## Input records
══════

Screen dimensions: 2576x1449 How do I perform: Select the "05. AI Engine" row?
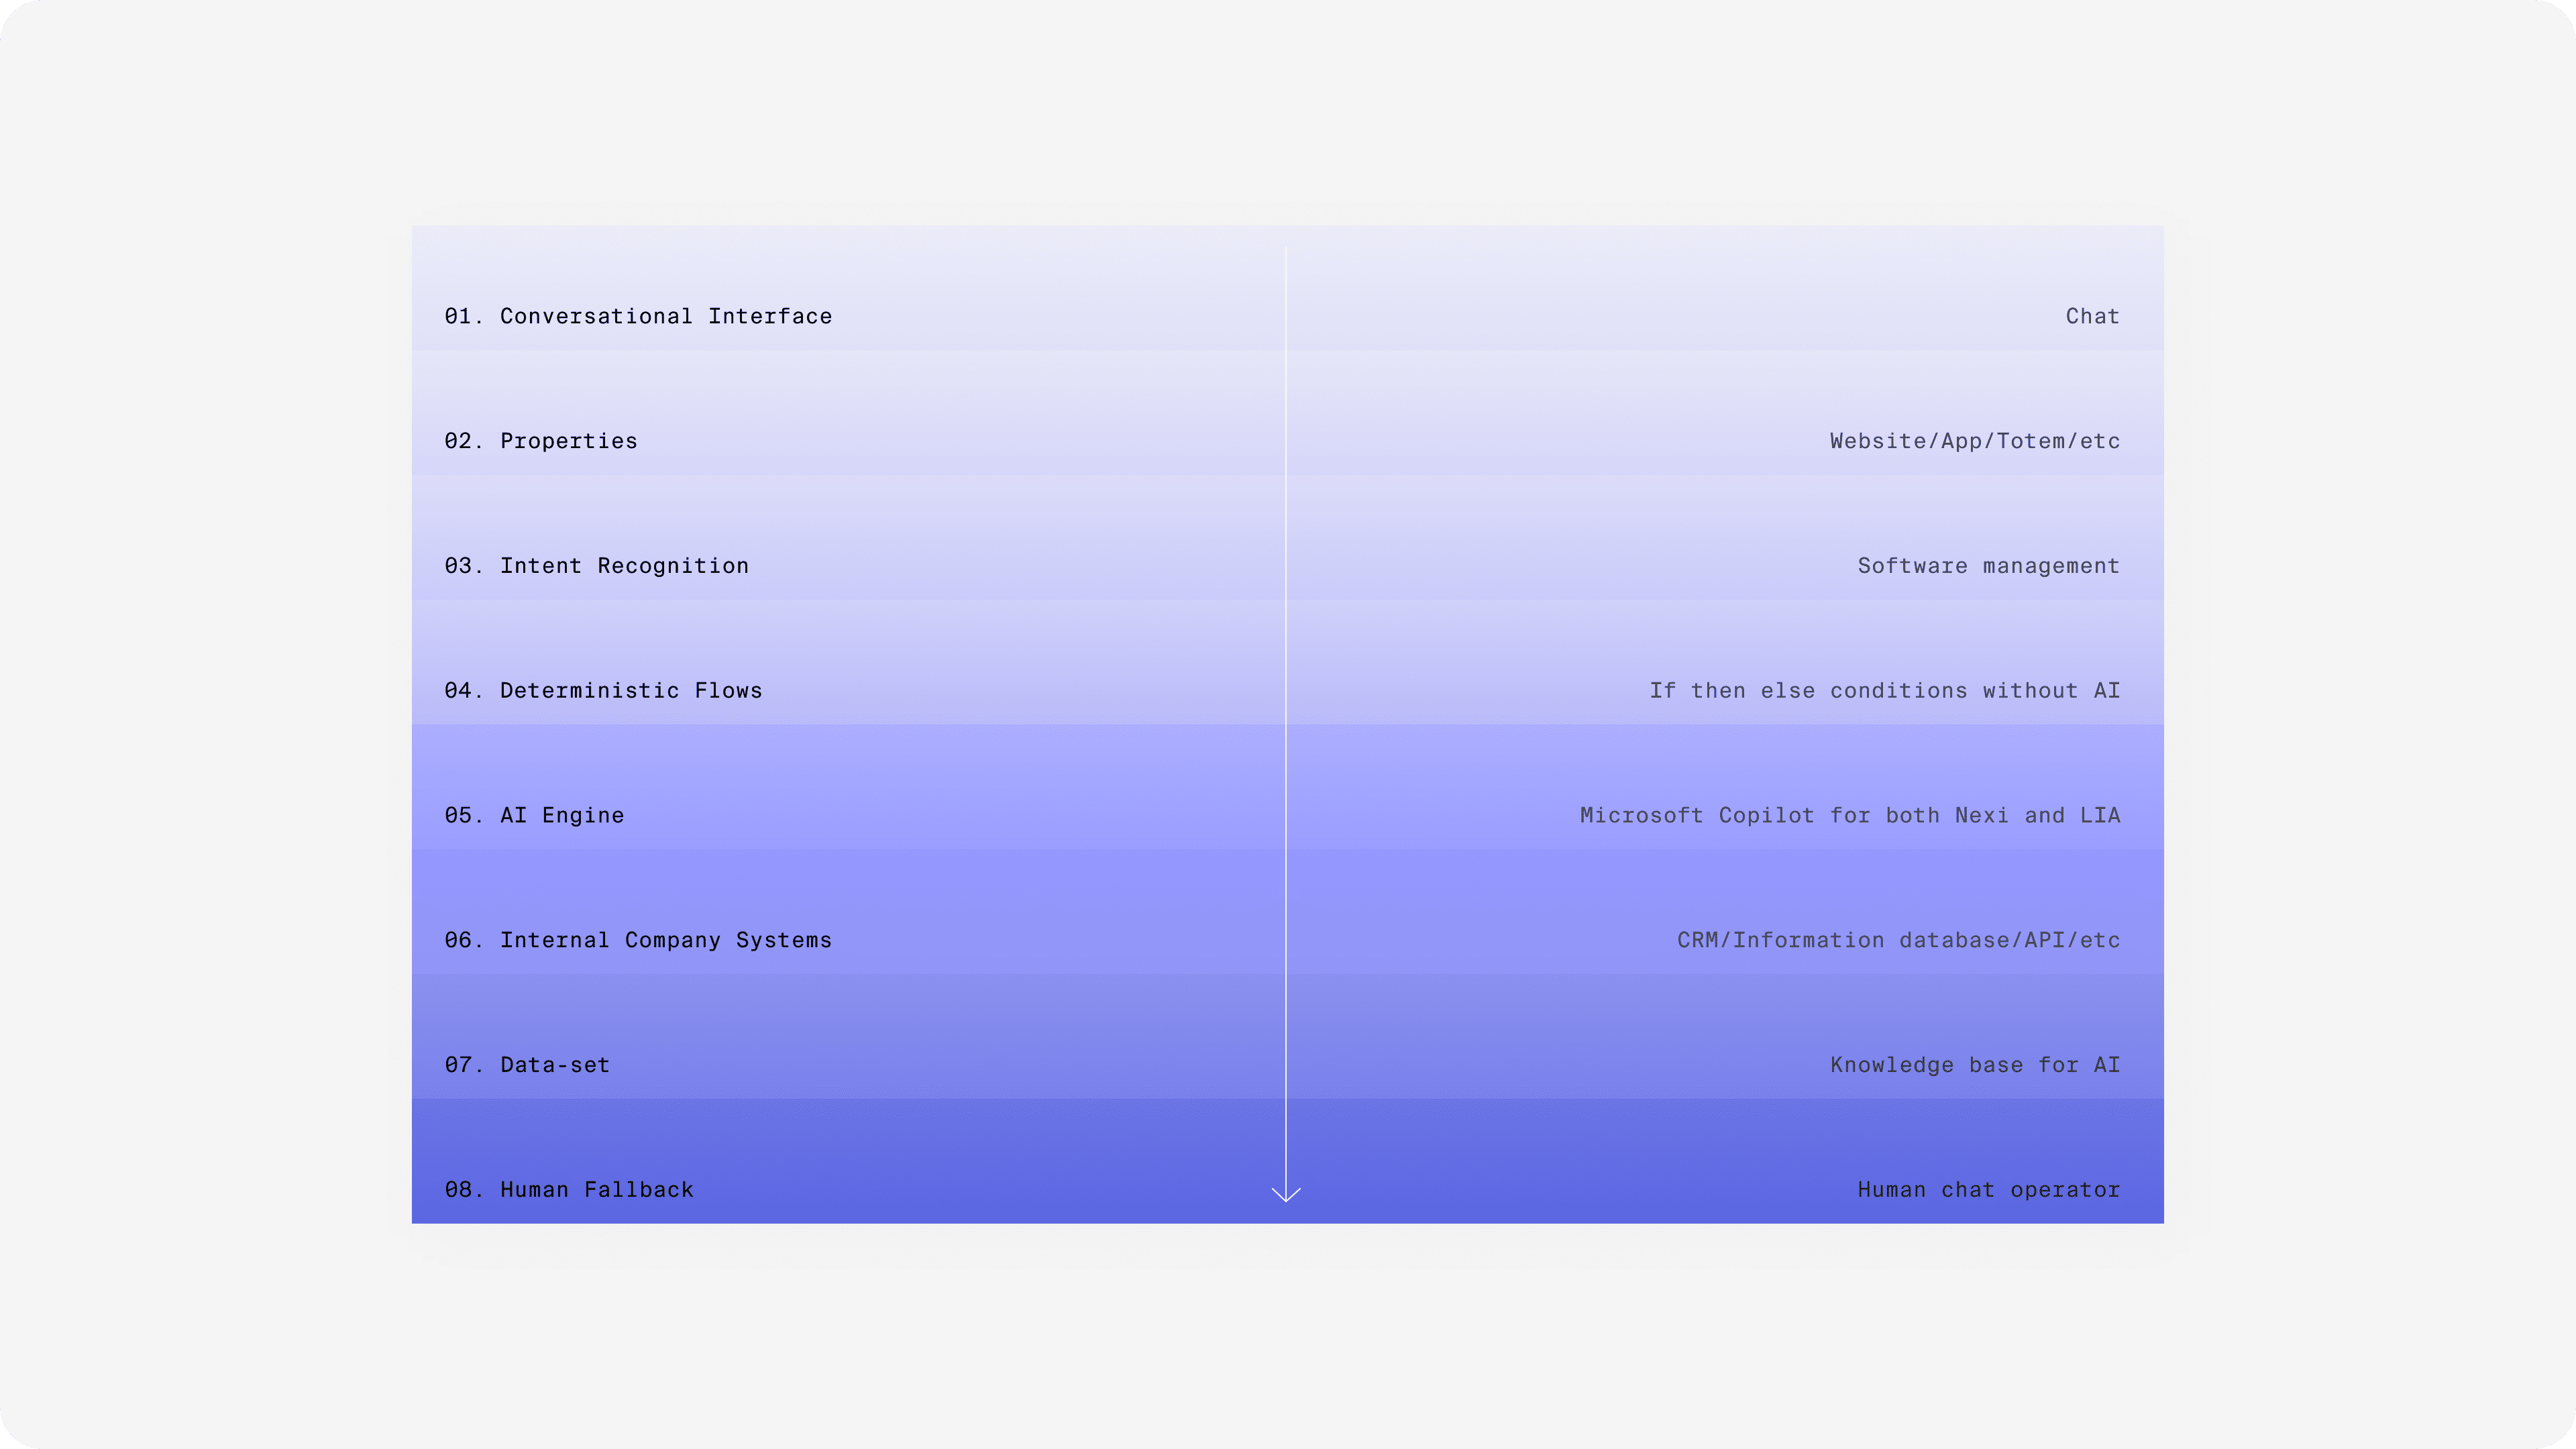pyautogui.click(x=535, y=814)
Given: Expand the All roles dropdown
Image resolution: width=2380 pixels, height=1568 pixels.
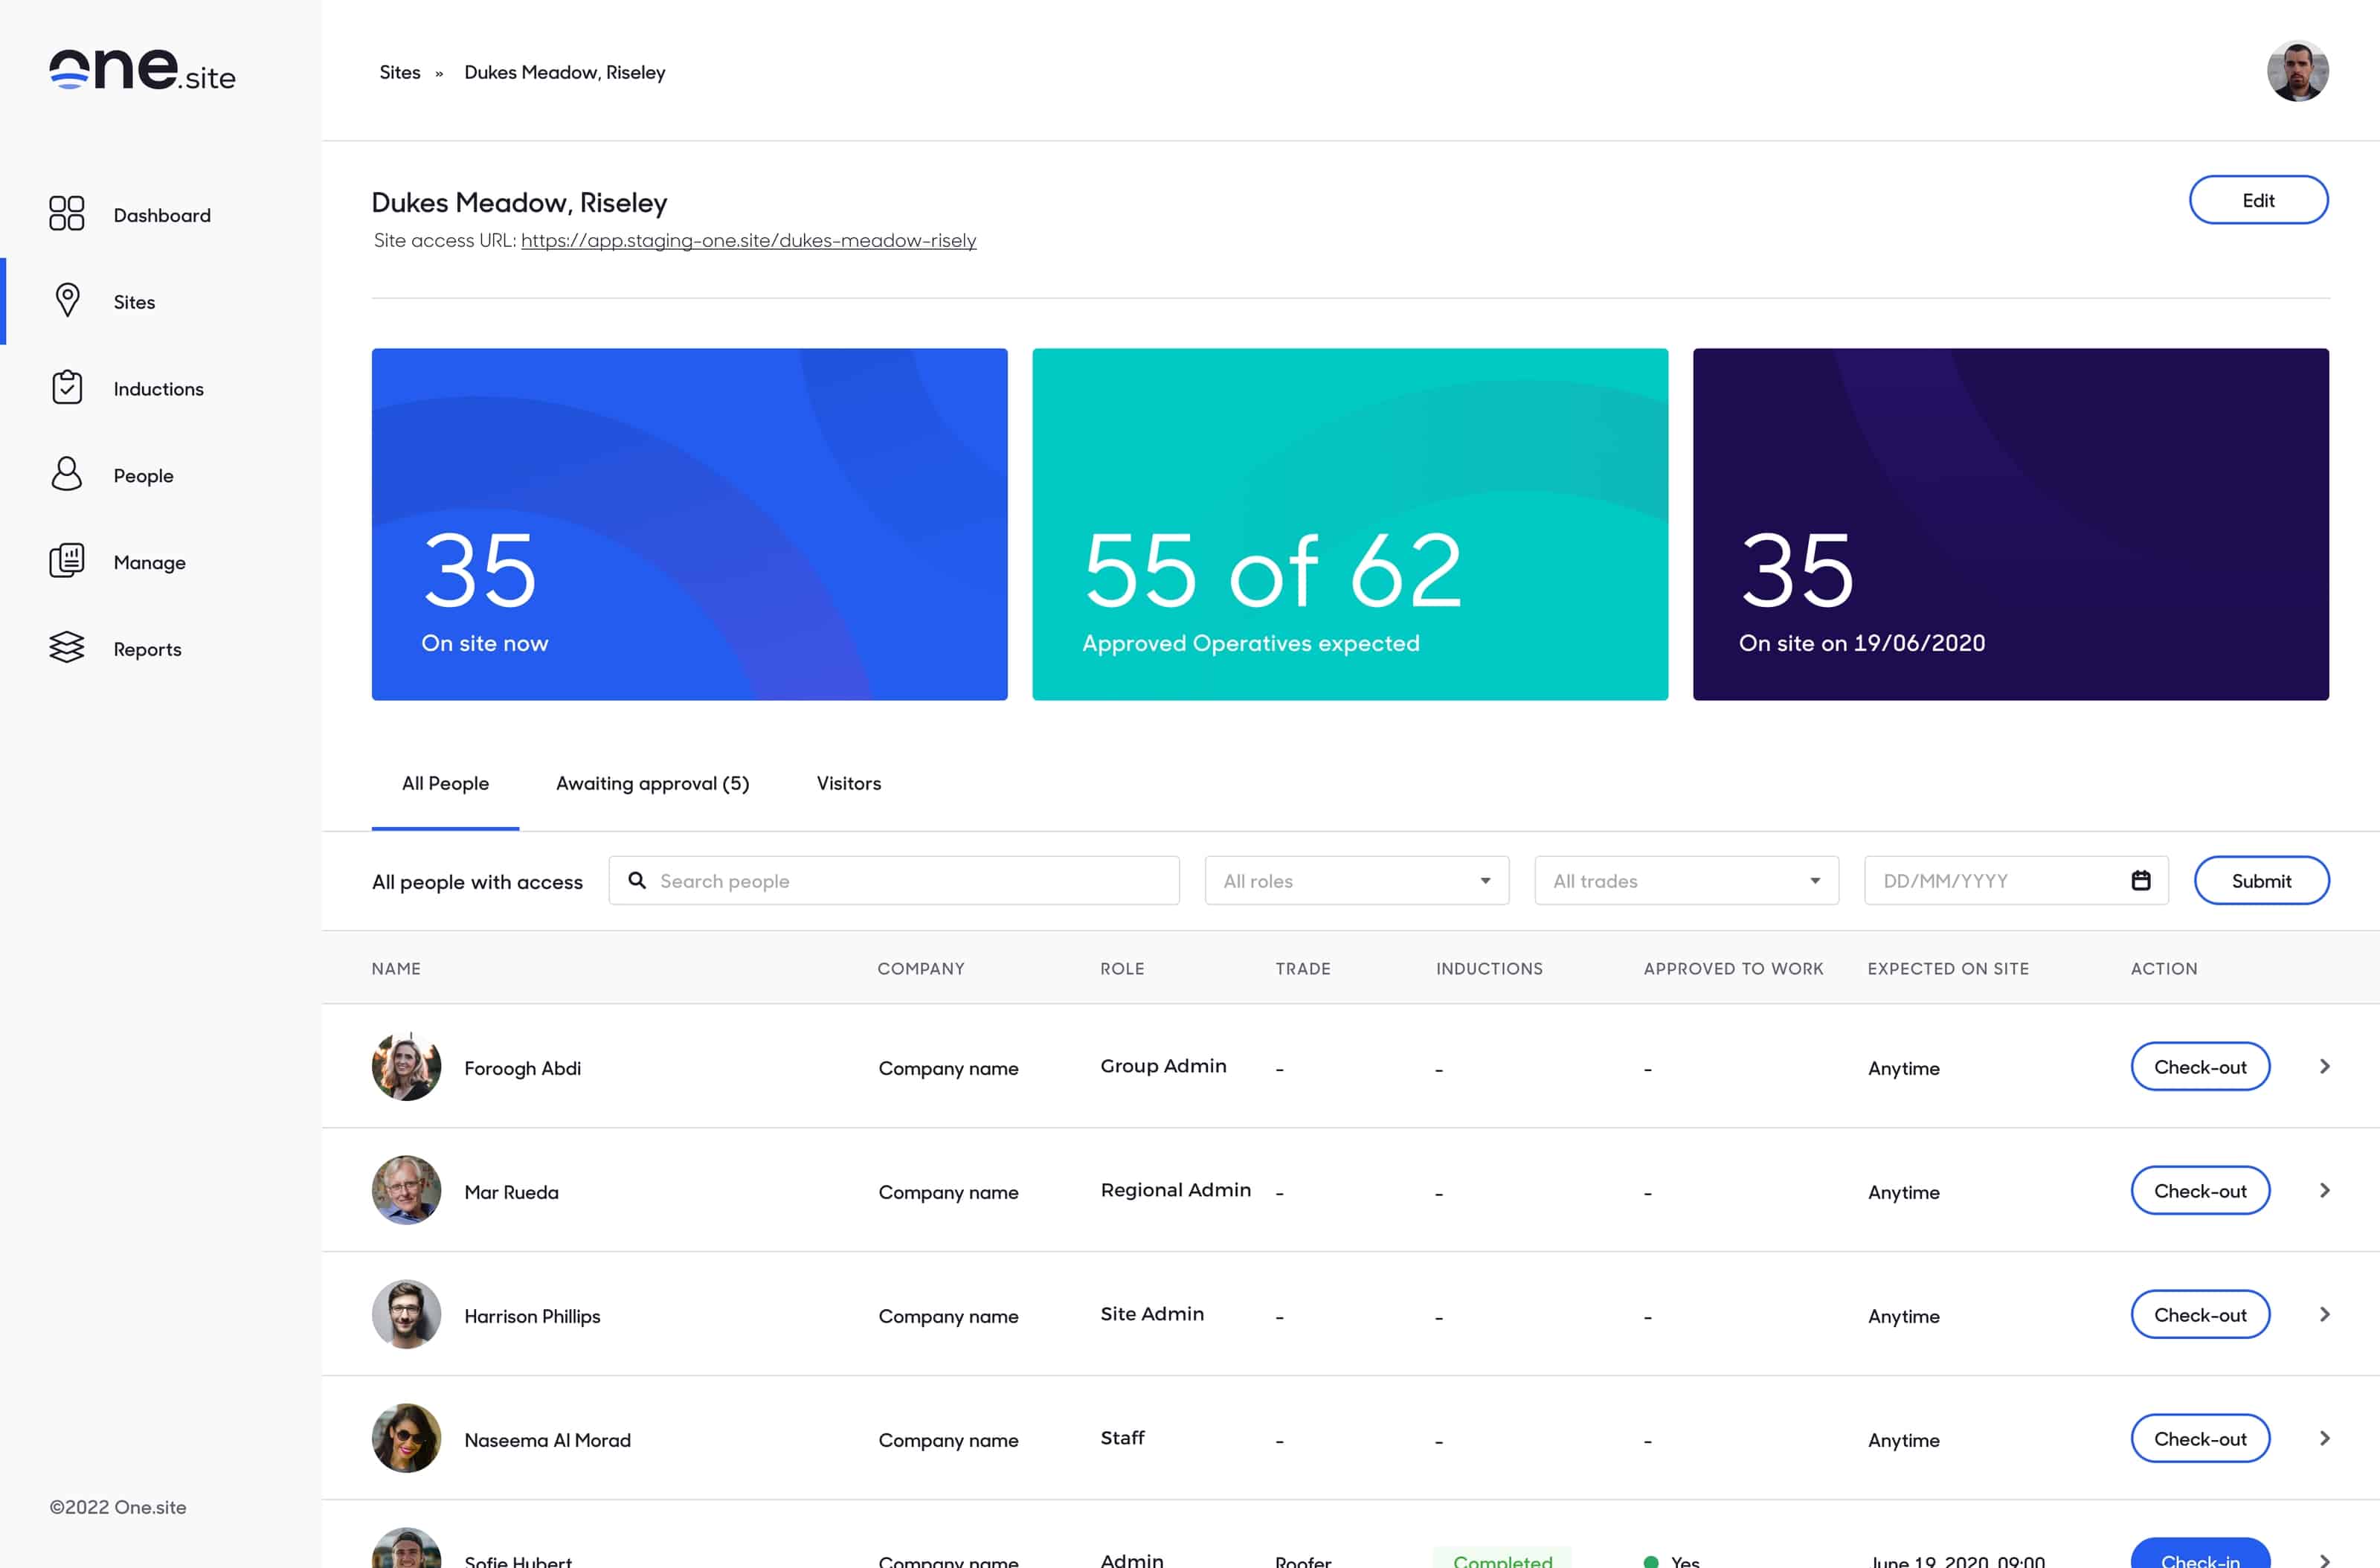Looking at the screenshot, I should coord(1356,880).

══════

## Work instruction
Once you find the line that contains "Given: Expand the All roles dropdown", give it again along with every later line through the end of the data, word for word, minus the pictures.

## Response area
Given: Expand the All roles dropdown
Image resolution: width=2380 pixels, height=1568 pixels.
Looking at the screenshot, I should coord(1356,880).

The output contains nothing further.